** START PROVIDED PASSAGE **

Leadership principles

Leadership advice given to the Munro Review (4)

We can’t solve problems by using the same kind of thinking
we used when we created them. (Albert Einstein)

  1.  Implementing the Munro recommendations successfully will require high levels of both management and leadership expertise. If they are to meet the future challenges, authorities, officials, members and partners are likely to see this challenge as significantly different in focus and capability from hitherto.
  2.  Managers have to satisfy the organisation’s needs of both today and tomorrow. On the one hand, they provide day-to-day stable and consistent management of child protection services, while also exercising leadership to challenge and bring about change and improvement focused on securing a better future. They also need to balance improving service efficiency and effectiveness, sometimes under tight budget pressures. At a senior level, leadership activity itself divides between an official’s hands-on change-leading role and the supervision or oversight of other managers who are engaged in direct leadership action and programmes. These multiple roles call for awareness, discipline and good time management.

** END PROVIDED PASSAGE **

BRIEF A ::
In the entries, substitute "button" for "link" in the lines starting with the line containing "is (444, 666)." and going on through the line containing "click(x=75, y=190)". Give back only those lines, with nothing else changed.
The leadership passage and the entries after it are separate, unrelated material.

** START AVAILABLE RECORDS **

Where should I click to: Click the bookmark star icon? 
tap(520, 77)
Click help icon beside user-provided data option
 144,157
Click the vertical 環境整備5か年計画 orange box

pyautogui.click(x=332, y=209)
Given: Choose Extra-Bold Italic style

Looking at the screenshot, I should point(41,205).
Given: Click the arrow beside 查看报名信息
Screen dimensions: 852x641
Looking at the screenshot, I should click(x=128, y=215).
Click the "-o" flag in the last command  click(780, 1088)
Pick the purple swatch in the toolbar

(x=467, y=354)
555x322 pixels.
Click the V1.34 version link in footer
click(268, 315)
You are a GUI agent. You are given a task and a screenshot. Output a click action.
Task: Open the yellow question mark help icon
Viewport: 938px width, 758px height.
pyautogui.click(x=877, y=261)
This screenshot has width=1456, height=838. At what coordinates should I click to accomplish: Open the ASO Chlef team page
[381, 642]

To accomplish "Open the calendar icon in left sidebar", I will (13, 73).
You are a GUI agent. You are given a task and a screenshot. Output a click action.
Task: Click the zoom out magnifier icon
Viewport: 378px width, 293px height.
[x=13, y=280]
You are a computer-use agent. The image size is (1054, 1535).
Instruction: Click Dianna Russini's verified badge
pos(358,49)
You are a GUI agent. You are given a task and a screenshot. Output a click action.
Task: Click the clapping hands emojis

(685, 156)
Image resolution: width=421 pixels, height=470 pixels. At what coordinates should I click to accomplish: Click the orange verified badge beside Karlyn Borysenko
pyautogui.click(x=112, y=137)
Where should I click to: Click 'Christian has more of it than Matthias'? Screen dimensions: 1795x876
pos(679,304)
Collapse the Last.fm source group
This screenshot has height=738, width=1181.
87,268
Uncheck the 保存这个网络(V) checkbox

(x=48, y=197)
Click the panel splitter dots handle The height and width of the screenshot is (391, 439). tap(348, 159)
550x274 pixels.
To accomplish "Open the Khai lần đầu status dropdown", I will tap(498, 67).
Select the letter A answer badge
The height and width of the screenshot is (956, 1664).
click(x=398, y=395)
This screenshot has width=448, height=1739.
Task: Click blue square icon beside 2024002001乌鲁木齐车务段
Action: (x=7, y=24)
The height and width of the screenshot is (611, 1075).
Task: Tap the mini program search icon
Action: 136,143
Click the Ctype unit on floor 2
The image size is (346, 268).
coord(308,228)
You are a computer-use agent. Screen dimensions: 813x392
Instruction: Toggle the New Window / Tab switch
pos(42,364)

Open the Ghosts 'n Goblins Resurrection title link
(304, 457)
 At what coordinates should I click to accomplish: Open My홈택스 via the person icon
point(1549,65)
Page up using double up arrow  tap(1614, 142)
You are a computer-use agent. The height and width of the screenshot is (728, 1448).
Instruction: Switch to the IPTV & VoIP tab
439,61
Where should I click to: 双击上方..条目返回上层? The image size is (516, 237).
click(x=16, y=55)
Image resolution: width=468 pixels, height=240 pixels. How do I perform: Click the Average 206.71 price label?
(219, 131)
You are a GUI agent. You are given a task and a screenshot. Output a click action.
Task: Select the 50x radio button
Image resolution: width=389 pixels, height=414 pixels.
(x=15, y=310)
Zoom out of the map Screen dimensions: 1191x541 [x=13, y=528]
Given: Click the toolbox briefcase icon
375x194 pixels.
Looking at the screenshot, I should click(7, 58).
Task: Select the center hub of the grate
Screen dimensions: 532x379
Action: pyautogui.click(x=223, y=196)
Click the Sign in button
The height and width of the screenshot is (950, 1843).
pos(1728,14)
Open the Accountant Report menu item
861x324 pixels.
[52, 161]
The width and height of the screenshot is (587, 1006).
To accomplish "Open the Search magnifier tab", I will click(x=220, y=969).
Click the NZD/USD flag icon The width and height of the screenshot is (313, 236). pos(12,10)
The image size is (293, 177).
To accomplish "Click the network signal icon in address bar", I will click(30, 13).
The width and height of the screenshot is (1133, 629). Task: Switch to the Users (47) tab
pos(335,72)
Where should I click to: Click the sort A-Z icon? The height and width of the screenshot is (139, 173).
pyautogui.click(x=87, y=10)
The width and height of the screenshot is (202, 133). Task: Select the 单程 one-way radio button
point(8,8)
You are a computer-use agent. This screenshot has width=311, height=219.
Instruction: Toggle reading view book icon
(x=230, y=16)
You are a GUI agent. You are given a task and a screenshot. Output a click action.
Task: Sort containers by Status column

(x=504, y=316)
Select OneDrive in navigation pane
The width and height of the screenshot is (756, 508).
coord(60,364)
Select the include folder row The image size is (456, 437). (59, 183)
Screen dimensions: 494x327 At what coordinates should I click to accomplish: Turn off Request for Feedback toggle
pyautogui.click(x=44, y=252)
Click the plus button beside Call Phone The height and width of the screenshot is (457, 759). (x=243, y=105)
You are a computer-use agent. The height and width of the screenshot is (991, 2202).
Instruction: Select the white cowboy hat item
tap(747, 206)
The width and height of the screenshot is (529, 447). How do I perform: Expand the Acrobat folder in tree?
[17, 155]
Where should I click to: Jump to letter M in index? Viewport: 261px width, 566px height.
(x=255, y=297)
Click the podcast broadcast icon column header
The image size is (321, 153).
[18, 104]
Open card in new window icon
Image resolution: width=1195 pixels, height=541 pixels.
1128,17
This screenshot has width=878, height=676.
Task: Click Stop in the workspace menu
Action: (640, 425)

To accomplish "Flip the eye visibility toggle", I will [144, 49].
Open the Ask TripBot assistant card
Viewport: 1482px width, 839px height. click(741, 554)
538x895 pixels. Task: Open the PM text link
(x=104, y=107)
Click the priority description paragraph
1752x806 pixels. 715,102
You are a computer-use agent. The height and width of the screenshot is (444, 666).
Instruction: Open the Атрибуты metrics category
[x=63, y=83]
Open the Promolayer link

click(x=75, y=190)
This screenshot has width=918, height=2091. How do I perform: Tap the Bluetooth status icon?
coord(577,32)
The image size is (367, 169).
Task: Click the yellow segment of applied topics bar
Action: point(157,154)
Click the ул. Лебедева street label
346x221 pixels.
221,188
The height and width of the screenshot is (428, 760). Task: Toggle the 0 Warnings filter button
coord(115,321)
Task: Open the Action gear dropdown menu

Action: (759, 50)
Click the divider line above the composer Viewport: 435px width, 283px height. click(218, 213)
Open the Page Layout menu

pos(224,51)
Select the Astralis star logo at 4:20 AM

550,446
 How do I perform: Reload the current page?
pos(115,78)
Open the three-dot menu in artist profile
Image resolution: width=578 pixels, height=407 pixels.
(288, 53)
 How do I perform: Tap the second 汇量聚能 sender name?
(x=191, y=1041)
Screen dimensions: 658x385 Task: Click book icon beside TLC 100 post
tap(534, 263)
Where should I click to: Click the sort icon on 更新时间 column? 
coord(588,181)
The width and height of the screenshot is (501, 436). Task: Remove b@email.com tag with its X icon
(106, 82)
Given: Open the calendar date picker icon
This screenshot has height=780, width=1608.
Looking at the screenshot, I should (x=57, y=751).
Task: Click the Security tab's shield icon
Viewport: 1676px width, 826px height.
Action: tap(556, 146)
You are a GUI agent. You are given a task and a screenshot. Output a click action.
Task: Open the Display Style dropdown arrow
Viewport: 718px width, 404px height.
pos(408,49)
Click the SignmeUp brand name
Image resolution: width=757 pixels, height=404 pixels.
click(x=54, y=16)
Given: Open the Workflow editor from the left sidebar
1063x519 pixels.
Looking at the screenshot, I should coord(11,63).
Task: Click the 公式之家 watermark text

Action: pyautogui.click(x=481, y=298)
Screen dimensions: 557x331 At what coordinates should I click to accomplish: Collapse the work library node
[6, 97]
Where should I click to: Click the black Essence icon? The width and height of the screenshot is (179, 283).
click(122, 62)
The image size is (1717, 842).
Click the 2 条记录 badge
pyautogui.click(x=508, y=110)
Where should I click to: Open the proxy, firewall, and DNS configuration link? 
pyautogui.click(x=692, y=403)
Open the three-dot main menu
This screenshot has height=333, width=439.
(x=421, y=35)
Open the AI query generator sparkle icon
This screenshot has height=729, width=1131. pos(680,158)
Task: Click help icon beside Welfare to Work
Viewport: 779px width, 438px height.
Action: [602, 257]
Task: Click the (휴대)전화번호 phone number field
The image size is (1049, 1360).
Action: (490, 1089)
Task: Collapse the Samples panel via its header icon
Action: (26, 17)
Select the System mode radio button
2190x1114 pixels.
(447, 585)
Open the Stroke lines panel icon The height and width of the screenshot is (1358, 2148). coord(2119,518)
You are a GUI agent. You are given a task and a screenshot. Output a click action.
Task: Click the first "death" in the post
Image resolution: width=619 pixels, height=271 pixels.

** END AVAILABLE RECORDS **

BRIEF B ::
Could you reproduce the leadership passage word for word, starting with "Leadership advice given" and going on through "capability from hitherto."?

CORRECT ANSWER A ::
You are a computer-use agent. The height and width of the screenshot is (444, 666).
Instruction: Open the Атрибуты metrics category
[x=63, y=83]
Open the Promolayer button

click(x=75, y=190)

CORRECT ANSWER B ::
Leadership advice given to the Munro Review (4)

We can’t solve problems by using the same kind of thinking
we used when we created them. (Albert Einstein)

  1.  Implementing the Munro recommendations successfully will require high levels of both management and leadership expertise. If they are to meet the future challenges, authorities, officials, members and partners are likely to see this challenge as significantly different in focus and capability from hitherto.